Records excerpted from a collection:
····················
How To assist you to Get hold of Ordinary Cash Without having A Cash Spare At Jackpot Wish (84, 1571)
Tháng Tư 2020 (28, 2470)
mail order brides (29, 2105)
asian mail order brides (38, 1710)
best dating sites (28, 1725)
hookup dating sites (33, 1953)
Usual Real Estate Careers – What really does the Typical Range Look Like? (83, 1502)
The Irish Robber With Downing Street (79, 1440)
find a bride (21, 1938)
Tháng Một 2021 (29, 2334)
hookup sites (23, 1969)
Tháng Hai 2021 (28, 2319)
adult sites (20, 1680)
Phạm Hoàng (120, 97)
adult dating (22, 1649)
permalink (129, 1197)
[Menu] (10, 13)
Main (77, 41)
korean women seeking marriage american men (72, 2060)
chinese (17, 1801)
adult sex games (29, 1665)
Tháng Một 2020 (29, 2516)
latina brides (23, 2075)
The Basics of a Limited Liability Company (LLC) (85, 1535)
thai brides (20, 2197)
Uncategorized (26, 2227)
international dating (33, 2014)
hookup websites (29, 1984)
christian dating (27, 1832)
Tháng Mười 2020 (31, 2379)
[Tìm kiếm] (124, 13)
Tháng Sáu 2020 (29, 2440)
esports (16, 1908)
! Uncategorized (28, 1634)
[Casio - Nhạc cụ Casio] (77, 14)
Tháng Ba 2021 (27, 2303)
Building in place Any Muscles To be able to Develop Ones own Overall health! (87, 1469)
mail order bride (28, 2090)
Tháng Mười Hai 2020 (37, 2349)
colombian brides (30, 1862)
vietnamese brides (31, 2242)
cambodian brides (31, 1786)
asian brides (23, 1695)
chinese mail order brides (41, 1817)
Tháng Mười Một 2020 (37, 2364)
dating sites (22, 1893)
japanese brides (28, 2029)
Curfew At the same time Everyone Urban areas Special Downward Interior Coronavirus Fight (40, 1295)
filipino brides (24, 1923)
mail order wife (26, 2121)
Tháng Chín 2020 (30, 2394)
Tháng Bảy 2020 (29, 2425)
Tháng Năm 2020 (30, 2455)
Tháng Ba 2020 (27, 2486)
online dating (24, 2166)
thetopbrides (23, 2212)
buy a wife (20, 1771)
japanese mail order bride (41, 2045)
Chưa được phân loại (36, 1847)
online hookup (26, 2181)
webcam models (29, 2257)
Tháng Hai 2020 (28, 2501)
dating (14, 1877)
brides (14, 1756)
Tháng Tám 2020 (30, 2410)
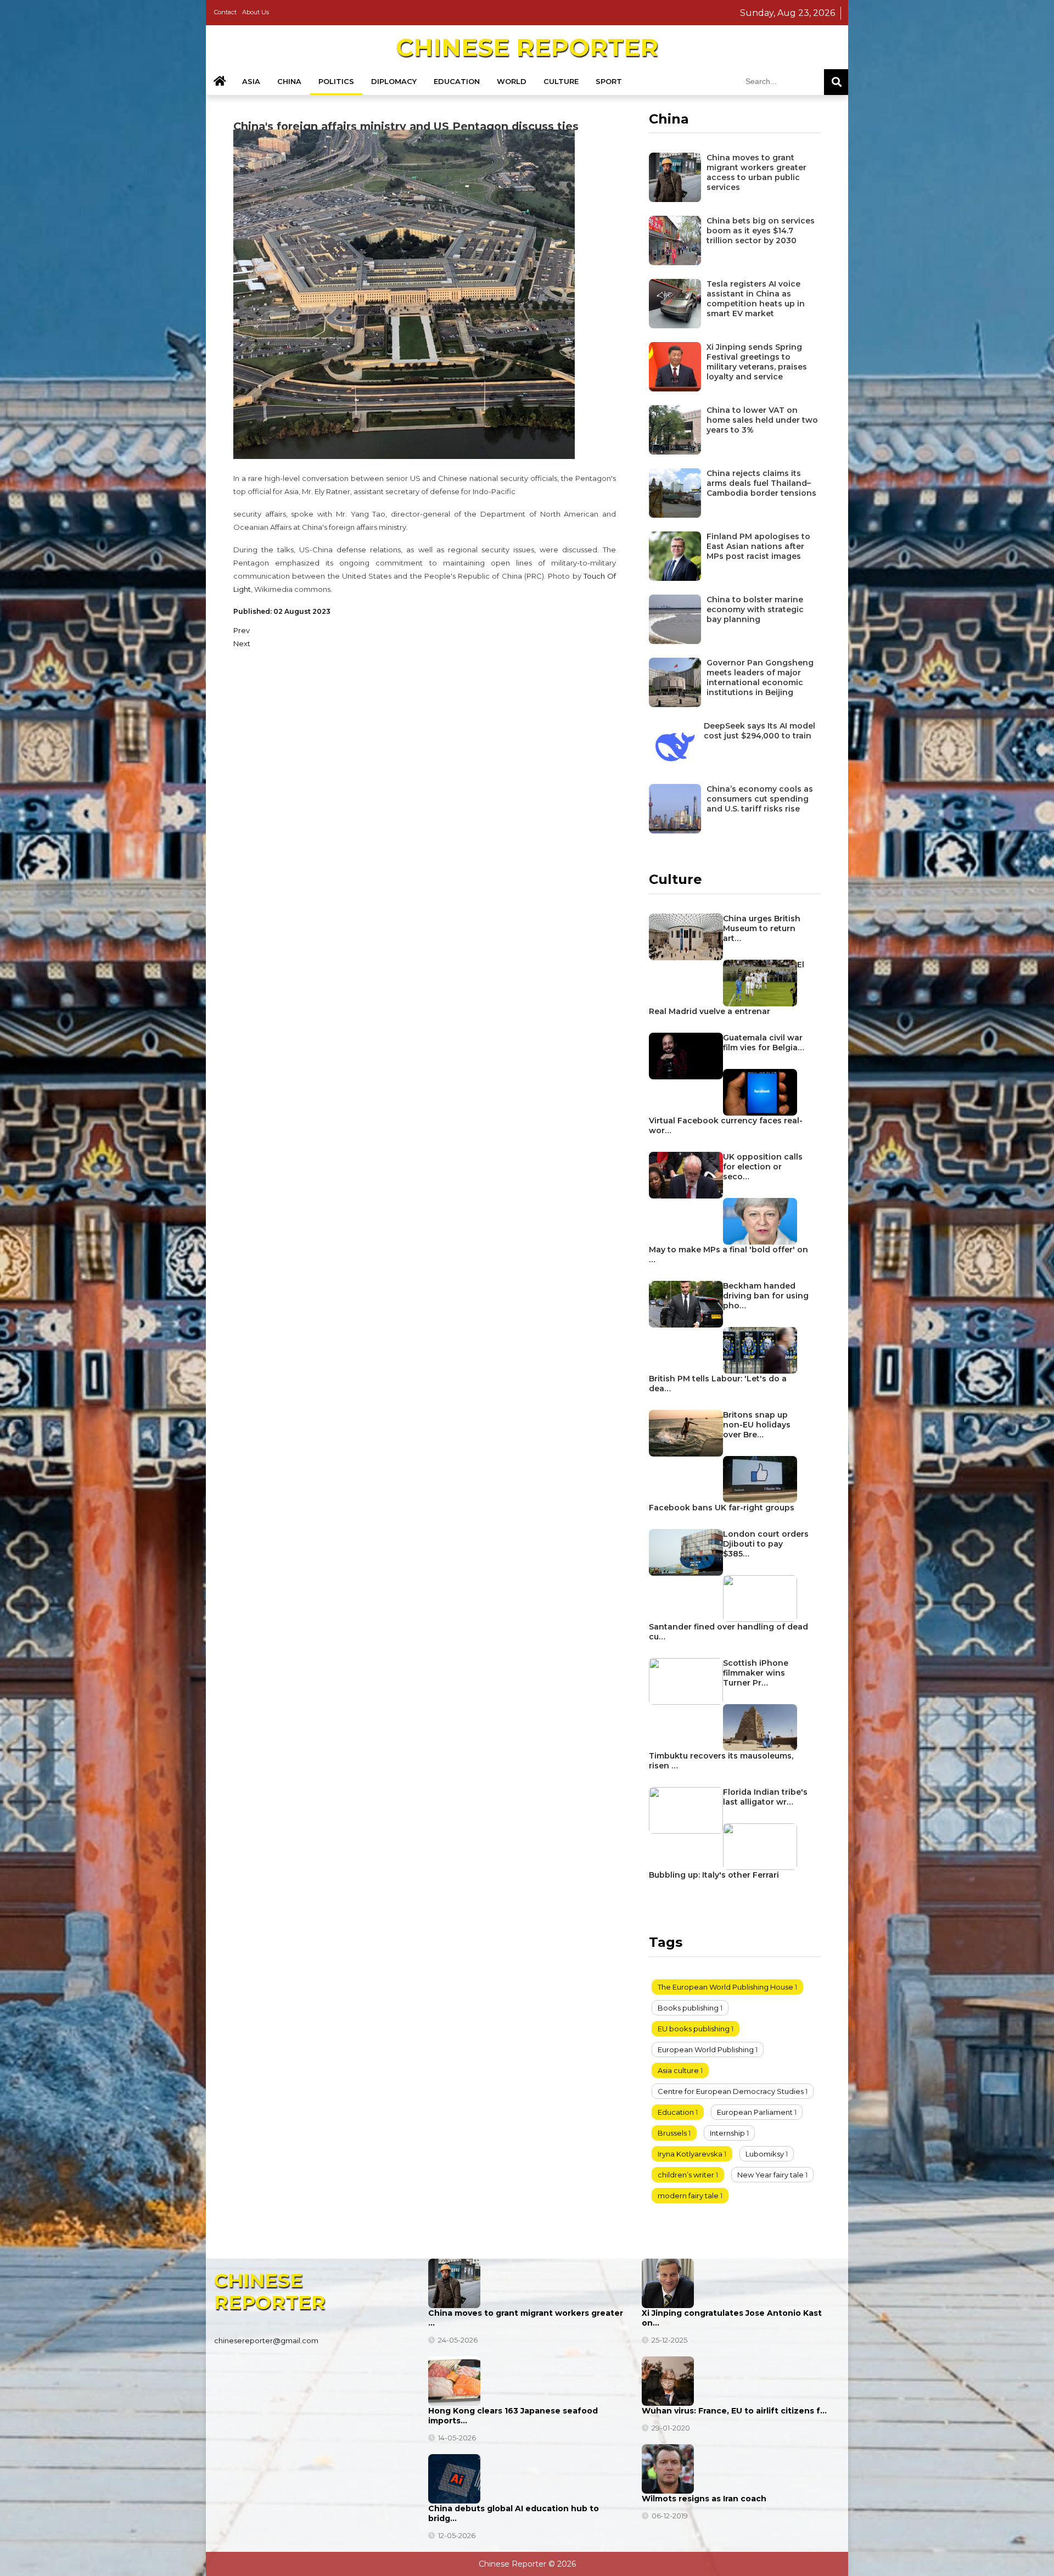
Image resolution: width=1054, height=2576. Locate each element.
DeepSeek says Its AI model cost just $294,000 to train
····················
EXERCISE DETAILS:
Reproduce the records exactly, images excluded.

FINAL ANSWER:
How To assist you to Get hold of Ordinary Cash Without having A Cash Spare At Jackpot Wish (84, 1571)
Tháng Tư 2020 (28, 2470)
mail order brides (29, 2105)
asian mail order brides (38, 1710)
best dating sites (28, 1725)
hookup dating sites (33, 1953)
Usual Real Estate Careers – What really does the Typical Range Look Like? (83, 1502)
The Irish Robber With Downing Street (79, 1440)
find a bride (21, 1938)
Tháng Một 2021 (29, 2334)
hookup sites (23, 1969)
Tháng Hai 2021 (28, 2319)
adult sites (20, 1680)
Phạm Hoàng (120, 97)
adult dating (22, 1649)
permalink (129, 1197)
[Menu] (10, 13)
Main (77, 41)
korean women seeking marriage american men (72, 2060)
chinese (17, 1801)
adult sex games (29, 1665)
Tháng Một 2020 (29, 2516)
latina brides (23, 2075)
The Basics of a Limited Liability Company (LLC) (85, 1535)
thai brides (20, 2197)
Uncategorized (26, 2227)
international dating (33, 2014)
hookup websites (29, 1984)
christian dating (27, 1832)
Tháng Mười 2020 (31, 2379)
[Tìm kiếm] (124, 13)
Tháng Sáu 2020 (29, 2440)
esports (16, 1908)
! Uncategorized (28, 1634)
[Casio - Nhạc cụ Casio] (77, 14)
Tháng Ba 2021 (27, 2303)
Building in place Any Muscles To be able to Develop Ones own Overall health! (87, 1469)
mail order bride (28, 2090)
Tháng Mười Hai 2020 (37, 2349)
colombian brides (30, 1862)
vietnamese brides (31, 2242)
cambodian brides (31, 1786)
asian brides (23, 1695)
chinese mail order brides (41, 1817)
Tháng Mười Một 2020 (37, 2364)
dating sites (22, 1893)
japanese brides (28, 2029)
Curfew At the same time Everyone Urban areas Special Downward Interior Coronavirus Fight (40, 1295)
filipino brides (24, 1923)
mail order wife (26, 2121)
Tháng Chín 2020 (30, 2394)
Tháng Bảy 2020 (29, 2425)
Tháng Năm 2020 (30, 2455)
Tháng Ba 2020 (27, 2486)
online dating (24, 2166)
thetopbrides (23, 2212)
buy a wife (20, 1771)
japanese mail order bride (41, 2045)
Chưa được phân loại (36, 1847)
online hookup (26, 2181)
webcam models (29, 2257)
Tháng Hai 2020 (28, 2501)
dating (14, 1877)
brides (14, 1756)
Tháng Tám 2020 (30, 2410)
Image resolution: width=1054, height=2576. Locate each element.
DeepSeek says Its AI model cost just $294,000 to train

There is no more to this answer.